Lastly here is an example of a detail of a curved top chord member. You can see we show its straight length and arc length dimension so our shop can layout and check against them. one
Real quickly now we’ll go through some slides of our facility that will give you an idea of how we fabricate and prepare the steel. Some of the shots are during processing for this job. Some are not.
Here’s an aerial shot of our shops and facilities.
Here’s a view of what we call our beam line or drill line. This is a 3-axis drill line that is CNC controlled rapidly increases our drilling abilities. This is not a piece from Deer Creek.
This is our plate line where we can drill holes and burn plate shapes. It uses a plasma torch head and also uses drill inserts for hole drilling. The plate rests on wooden slats surrounded by water which removes the smoke and fumes from burning from the air. Again not Deer Creek.
This is one of our shot blasting machines we use to clean or final prep the steel, depending on the final finish called for. Again probably not Deer Creek.

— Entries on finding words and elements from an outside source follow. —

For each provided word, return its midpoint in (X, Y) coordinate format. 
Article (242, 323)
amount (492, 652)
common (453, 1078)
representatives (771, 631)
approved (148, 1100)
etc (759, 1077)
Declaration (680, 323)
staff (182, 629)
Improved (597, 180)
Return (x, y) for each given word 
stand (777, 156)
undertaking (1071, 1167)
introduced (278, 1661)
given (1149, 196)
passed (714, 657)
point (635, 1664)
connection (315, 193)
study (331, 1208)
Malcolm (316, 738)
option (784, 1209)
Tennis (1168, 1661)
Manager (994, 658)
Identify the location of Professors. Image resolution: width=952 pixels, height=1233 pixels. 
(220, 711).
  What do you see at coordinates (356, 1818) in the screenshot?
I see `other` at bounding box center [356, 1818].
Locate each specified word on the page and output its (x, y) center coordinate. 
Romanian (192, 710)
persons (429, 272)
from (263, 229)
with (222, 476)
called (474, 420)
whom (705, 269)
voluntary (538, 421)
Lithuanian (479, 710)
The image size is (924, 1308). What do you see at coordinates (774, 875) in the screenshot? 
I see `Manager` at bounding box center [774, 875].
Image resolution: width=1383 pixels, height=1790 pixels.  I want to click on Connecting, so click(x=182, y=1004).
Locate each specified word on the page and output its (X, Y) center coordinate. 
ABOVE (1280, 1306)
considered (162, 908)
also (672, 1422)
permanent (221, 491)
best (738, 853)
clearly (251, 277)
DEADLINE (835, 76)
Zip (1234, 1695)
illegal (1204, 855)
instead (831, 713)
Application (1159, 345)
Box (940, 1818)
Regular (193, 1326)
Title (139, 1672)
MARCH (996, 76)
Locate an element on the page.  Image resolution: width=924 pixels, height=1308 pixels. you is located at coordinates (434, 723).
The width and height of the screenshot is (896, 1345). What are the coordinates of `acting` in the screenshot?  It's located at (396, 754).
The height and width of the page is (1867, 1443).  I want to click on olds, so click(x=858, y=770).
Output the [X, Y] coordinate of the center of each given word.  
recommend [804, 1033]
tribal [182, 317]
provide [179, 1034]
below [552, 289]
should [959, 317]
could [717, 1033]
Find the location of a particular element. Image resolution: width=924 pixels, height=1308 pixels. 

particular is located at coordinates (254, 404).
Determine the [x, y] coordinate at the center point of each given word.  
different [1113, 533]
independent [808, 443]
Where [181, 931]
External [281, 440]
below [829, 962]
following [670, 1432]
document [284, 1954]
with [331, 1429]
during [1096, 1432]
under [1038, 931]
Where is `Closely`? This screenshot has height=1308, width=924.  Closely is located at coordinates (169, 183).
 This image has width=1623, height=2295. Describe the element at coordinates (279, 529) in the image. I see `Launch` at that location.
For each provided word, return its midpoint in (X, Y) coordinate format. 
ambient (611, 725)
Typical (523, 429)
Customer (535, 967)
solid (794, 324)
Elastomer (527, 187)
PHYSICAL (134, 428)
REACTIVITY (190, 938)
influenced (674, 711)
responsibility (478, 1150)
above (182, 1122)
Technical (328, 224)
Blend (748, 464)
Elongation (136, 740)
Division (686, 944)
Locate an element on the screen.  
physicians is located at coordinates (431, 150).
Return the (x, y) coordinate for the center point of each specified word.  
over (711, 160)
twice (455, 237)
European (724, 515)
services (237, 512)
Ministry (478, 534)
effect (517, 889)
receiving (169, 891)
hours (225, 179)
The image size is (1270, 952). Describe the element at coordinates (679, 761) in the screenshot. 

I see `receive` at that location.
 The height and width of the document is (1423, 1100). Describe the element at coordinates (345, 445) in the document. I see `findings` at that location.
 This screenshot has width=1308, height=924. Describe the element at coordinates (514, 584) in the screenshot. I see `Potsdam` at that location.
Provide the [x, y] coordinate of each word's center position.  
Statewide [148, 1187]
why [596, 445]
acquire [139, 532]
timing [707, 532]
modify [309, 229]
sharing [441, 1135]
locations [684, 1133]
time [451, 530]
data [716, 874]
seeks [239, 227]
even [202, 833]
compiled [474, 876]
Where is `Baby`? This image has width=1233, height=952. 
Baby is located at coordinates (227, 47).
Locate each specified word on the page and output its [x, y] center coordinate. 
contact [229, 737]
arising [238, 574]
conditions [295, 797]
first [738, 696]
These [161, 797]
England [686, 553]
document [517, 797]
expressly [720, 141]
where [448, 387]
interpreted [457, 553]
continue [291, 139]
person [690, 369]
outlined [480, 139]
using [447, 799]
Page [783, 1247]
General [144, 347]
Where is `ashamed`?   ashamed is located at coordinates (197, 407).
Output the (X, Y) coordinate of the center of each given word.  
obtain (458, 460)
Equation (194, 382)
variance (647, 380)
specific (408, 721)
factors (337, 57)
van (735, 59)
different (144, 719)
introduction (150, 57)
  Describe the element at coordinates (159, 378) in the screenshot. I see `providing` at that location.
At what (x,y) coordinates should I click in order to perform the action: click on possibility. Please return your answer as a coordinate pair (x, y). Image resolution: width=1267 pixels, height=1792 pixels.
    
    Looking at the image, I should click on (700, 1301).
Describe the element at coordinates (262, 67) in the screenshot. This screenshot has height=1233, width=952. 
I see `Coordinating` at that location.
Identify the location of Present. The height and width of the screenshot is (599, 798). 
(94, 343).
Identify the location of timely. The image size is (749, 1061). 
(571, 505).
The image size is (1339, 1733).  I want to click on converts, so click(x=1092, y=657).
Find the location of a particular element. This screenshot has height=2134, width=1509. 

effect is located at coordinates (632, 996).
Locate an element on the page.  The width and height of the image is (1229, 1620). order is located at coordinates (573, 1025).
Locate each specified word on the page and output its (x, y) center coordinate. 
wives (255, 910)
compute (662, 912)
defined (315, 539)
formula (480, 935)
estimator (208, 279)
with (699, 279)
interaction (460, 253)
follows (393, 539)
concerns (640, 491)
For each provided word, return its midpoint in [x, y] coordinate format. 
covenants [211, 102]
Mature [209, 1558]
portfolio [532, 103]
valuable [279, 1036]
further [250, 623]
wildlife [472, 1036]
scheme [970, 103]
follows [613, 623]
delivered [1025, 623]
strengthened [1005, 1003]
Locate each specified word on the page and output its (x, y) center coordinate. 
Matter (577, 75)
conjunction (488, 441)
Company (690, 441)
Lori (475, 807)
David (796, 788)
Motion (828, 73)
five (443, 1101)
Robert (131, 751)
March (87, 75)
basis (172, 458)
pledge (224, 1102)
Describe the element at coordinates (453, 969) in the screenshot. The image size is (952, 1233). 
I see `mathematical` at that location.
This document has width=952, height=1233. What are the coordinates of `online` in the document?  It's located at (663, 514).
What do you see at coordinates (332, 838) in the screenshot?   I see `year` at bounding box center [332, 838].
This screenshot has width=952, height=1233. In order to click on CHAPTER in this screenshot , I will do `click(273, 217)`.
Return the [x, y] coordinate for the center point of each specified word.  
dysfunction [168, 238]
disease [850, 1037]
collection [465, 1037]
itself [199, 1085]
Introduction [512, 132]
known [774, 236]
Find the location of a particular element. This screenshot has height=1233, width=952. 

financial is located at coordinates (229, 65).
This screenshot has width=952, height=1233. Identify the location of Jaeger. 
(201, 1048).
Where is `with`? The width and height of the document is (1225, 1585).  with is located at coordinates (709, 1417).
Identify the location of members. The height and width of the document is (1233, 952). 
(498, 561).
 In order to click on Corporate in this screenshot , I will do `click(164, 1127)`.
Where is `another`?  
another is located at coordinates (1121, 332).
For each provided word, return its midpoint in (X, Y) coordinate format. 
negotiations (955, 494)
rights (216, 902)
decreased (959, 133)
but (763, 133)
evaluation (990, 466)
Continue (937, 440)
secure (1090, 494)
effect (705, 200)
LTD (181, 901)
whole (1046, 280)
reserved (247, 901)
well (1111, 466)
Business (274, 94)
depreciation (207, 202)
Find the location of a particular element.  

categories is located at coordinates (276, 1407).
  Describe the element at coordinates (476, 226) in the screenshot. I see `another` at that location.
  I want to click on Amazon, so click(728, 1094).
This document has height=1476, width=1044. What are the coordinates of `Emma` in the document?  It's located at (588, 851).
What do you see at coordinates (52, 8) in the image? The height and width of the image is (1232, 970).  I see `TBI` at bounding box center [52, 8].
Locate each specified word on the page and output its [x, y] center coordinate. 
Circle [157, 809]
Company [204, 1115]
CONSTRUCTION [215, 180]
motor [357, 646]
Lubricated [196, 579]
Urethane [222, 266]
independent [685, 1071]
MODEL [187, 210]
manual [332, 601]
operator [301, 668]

Here is one of the Deer Creek bridge’s top chord members being readied to be cut to length.
Again same shop, we are laying the pieces down for one of Deer Creeks field sections, and arranging them to form the planned “unloaded” camber in preparation for tack and then production welding.
Next shop over, were have got all of the members arranged and are fitting and welding them in place.
Back to the first shop, same thing for the opposing segment.
Now this is not Deer Creek, but it is a weathering steel truss, bound for Georgia, but it shows you the are area where we sand blast the weathering steel before shipping to ensure a uniform appearance.
This is a view of our paint shop. We painted Deer Creek’s railing and bridge end sections and members here.
Trucks are loaded in the shops they were fabricated in but many times they end up in one of our trucking areas where we store loads awaiting delivery.